Rook himself was both outrageous and captivating.  He thought very highly of himself and nothing at all of anyone else, excepting his Havemercy.  His egregious behavior caused a diplomatic incident at the same time as Royston’s, and Thom was sent in to teach the airmen some manners, and perhaps try to understand their psychology at the same time.  As Rook is the ringleader, that means reforming and understanding him, above all.  Their clashes throughout the book are entertaining, but also insightful.

In the midst of all the lovely character problems, of course, there is still the war, and magic, and when things go horribly wrong it takes all four of them to prevent catastrophe.  And of course, the metal dragons.

Unfortunately, my review would not be complete without discussion of the book’s major flaw.  To wit, there are no women.  All four protagonists are male, and while some minor female characters appear, none have important roles.  The most memorable are Royston’s bigoted harpy of a sister-in-law, and the diplomat’s wife who dressed so scandalously that Rook mistook her for a whore, and who never actually appeared on the page except in gossip.  A pretty abysmal showing.

Still, I know I am more attuned to that sort of thing than the average reader, and I did enjoy the book in spite of the lack.  In fact, I’m already deep into of book 2…

WoGF Book Review: Songs of the Earth by Elspeth Cooper

This is my eighth book review for the Women of Genre Fiction Reading Challenge at Worlds Without End.

I really enjoyed Songs of the Earth by Elspeth Cooper.  Much more than I should have, given that so much of the bones of the book was built out of such well-worn tropes.  Our hero is a foundling (I’m still waiting to find out he’s a lost prince) who gets in trouble because of his magic, and is whisked away by a wise old mentor to a school for magic on a tropical island.  Not only is he an excellent swordsman, but it turns out that he has more and stronger magic than just about anybody and ends up saving the day after hardly any training.

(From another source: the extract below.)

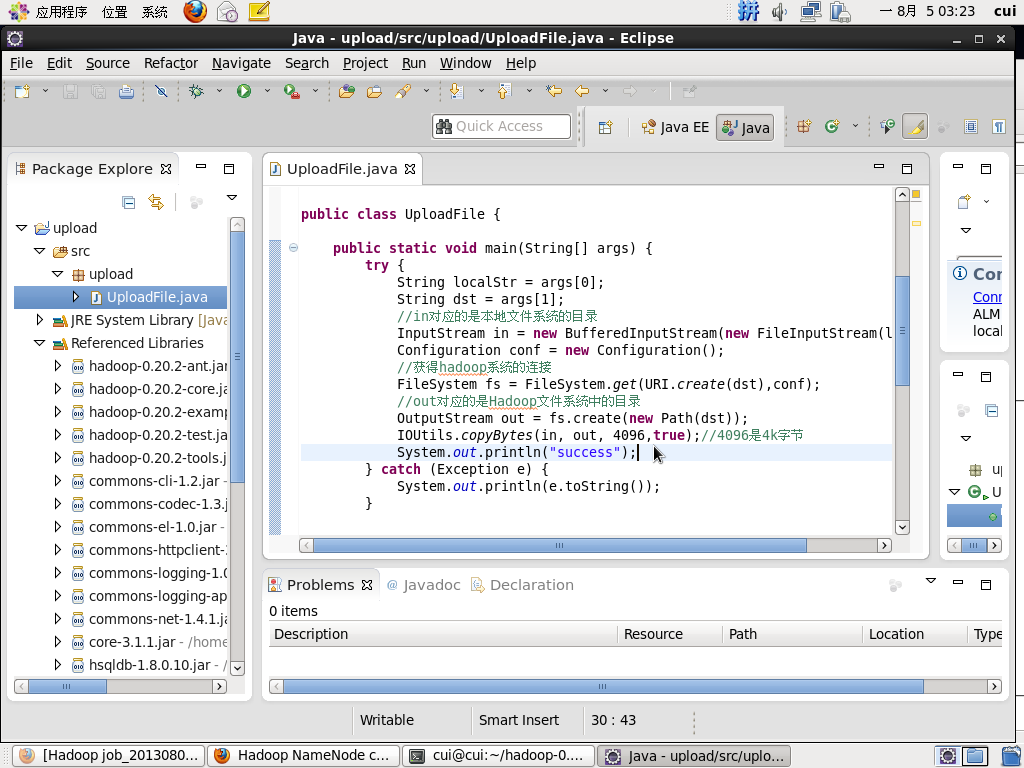The width and height of the screenshot is (1024, 768).
Task: Collapse all in Package Explorer
Action: [x=128, y=202]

To top it all off, the reason his magic got him in trouble?  There’s an evil, thinly-veiled, not-quite-Catholic church to stand as a beacon of hypocrisy, backwardness, and suppression of knowledge.  As in, “ye shall suffer not a witch to live.”

Despite all that, the story drew me in.  The characters were fully fleshed out beyond their archetypes, and the prose was engaging.  The plot didn’t follow the cookie-cutter shape of the tropes, either; for one thing, the protagonist was twenty, not twelve or sixteen, and he had a pretty traumatic past, so there was a lot more skepticism and frustration and less wide-eyed wonder than usual.  Perhaps also because he was older, the story didn’t get bogged down at the school with endless scenes of lessons, but instead focused on the relationships he formed there and just enough of what he learned to move things forward.

And then there was the music.  As a musician, I love seeing magic systems that involve music, and it was that music that caused me to pick the book up in the first place.  I made the mistake, though, of reading Peter Orullian’s “The Sound of Broken Absolutes” (from the anthology Unfettered, edited by Shawn Speakman) immediately after, and before writing this review.  It truly has a musician’s magic system, replete with technical descriptions of resonance and harmonics, musical notation, the mechanics of throat and mouth, and even how to rebuild a broken instrument.  Songs of the Earth has none of that.  Its magic is much more wild and fluid.  It’s a lovely metaphor, actually, the energy of the earth as music that can be accessed and channeled as magic.  I’ve always thought music was rather magical, so it makes perfect sense to me.  The descriptions are beautifully poetic, evocative of nature and emotions in the same way as music—exactly as it should be.